Mad Men Season 7 Review “The Strategy”

Mad Men Season 7 Episode 6 The Strategy (3)

Last night’s episode of Mad Men was exasperating. We retread familiar ground and made little to no progress on the glacial pace of this season’s action. By the end, I could sympathize with Megan, who looked elated to pack her things and leave Don behind. In one sense, Mad Men is true to life in that people rarely seem to change. For the viewer, though, this is a frustrating version of reality that is persistently dissatisfying.

My loathing of Peggy continues unabated. She is so aggravating. While I can sympathize with her sense of frustration at having to navigate a male dominated work place, she does nothing to endear herself to her peers. This week, she comes up with a solid marketing plan for the firm’s fast food client, but before she can bring it home, Pete suggests that Don do the presentation with the client. Peggy is not happy about this, and who can blame her? The situation hits on all of her insecurities: her work isn’t as good as Don’s, she’s not likeable, and she doesn’t have the traditional perspective (wife/mother) that her colleagues seem to look to her to provide.

But the problem with Peggy is the manner in which she deals with these challenges. She becomes hostile, combative, and petulant. When Peggy skulks around the firm on the weekends and harasses her fellow coworkers at home, you just want someone to stand up to her and tell her to get a life. I can see that Don has some deeper understanding of her since he also is an emotional mess. But, in the last scene when they dance together and she puts her head on his shoulder, his face looks like he is completely horrified.

Some might see the moments at the end of the episode with Don and Peggy as tender and a throwback to earlier seasons when the two had a more solid mentor-mentee relationship. That’s not how it felt to me. Like a child, Peggy stomped her feet the entire episode and whined about not being the one picked first for the team, then when Don threw her some crumbs of approbation, she licked his hand like a puppy.

Let’s compare Peggy to Joan. Joan has to battle a different kind of sexism than Peggy. Joan’s intelligence and work are frequently discounted by her physical appearance. Yet, Joan doesn’t let these slights drive her into tantrums and doesn’t waiver in her demand that people pay her the respect she deserves. Joan is similar to Peggy in that she is unmarried and trying to succeed in a man’s world. But, Joan manages her challenges with dignity and doesn’t lash out at those around her.
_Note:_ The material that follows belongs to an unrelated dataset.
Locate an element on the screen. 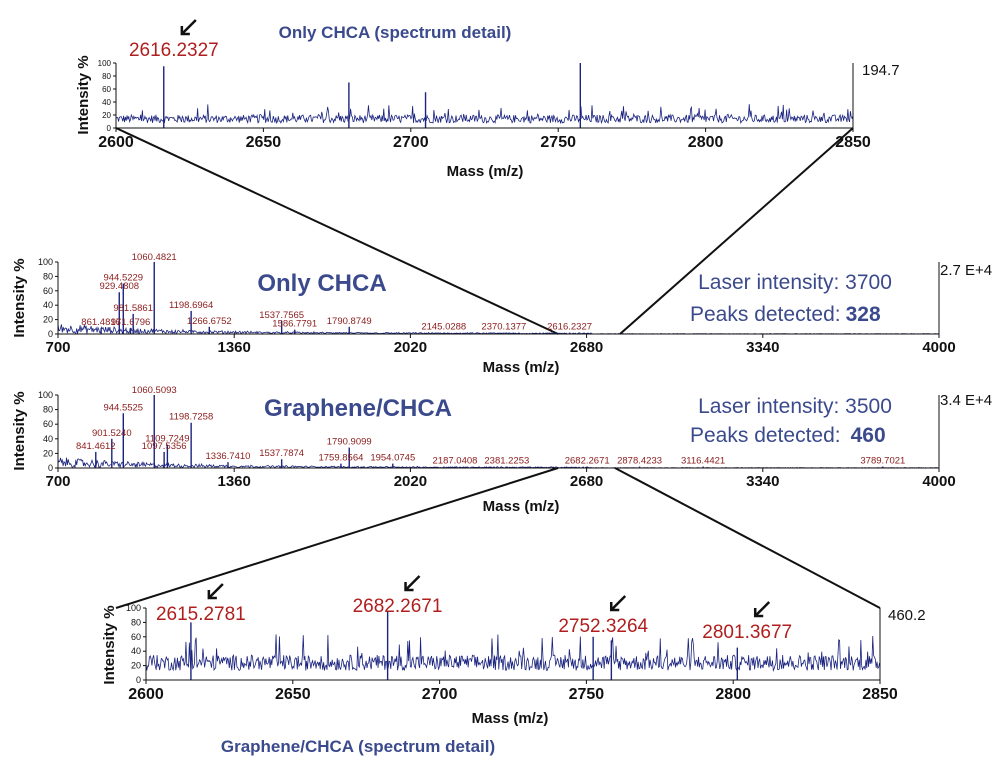  peak-label: 1790.9099 is located at coordinates (350, 442).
Ultimately, with whom would you prefer to work?

Mr. Draper looks to be heading for a break up. As mentioned, Megan looks ridiculously excited to get away from him when she leaves New York. When she tells Don that she wants to go somewhere else with him – not California or New York – he appears to see this as a sign that she is wanting to limit his presence in her life and her own in his. They have different worlds and she doesn’t think they need to crossover anymore. This is a reasonable decision that Megan needs to make for her own sanity. After the sadness of last week’s threesome, I’d rather see Megan regain her dignity and move on.
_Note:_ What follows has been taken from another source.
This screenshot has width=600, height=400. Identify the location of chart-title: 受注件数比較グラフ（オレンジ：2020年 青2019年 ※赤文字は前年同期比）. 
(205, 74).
As for Don, it occurred to me with this week’s family theme that there were promises made at the end of last season that have not been fulfilled. When Don stood in front of his childhood home with his children, there was the hope/expectation that by being honest about his origins, he could rebuild his own family in some small way. We haven’t gotten any of this. It seems like the focus is either on Don’s personal life or work life, but the two can’t ever co-exist.

At the end of the episode, Peggy, Don and Pete sit down for a burger like a sad, dysfunctional family. In a way, they all three deserve to be together. Pete is just as miserable as the two of them. He pitches a fit when he goes to visit his daughter and finds that Trudie is avoiding him. His attempts to shame her for going out cause she is a mother, which is particularly pathetic. All Pete did was reinforce that Trudie has absolutely done the right thing in getting rid of him.

We’re almost at the point of the mid-season break. I think it’s not a good sign that I’m starting to wish that they all go on a firm retreat to the Caribbean and the plane goes down.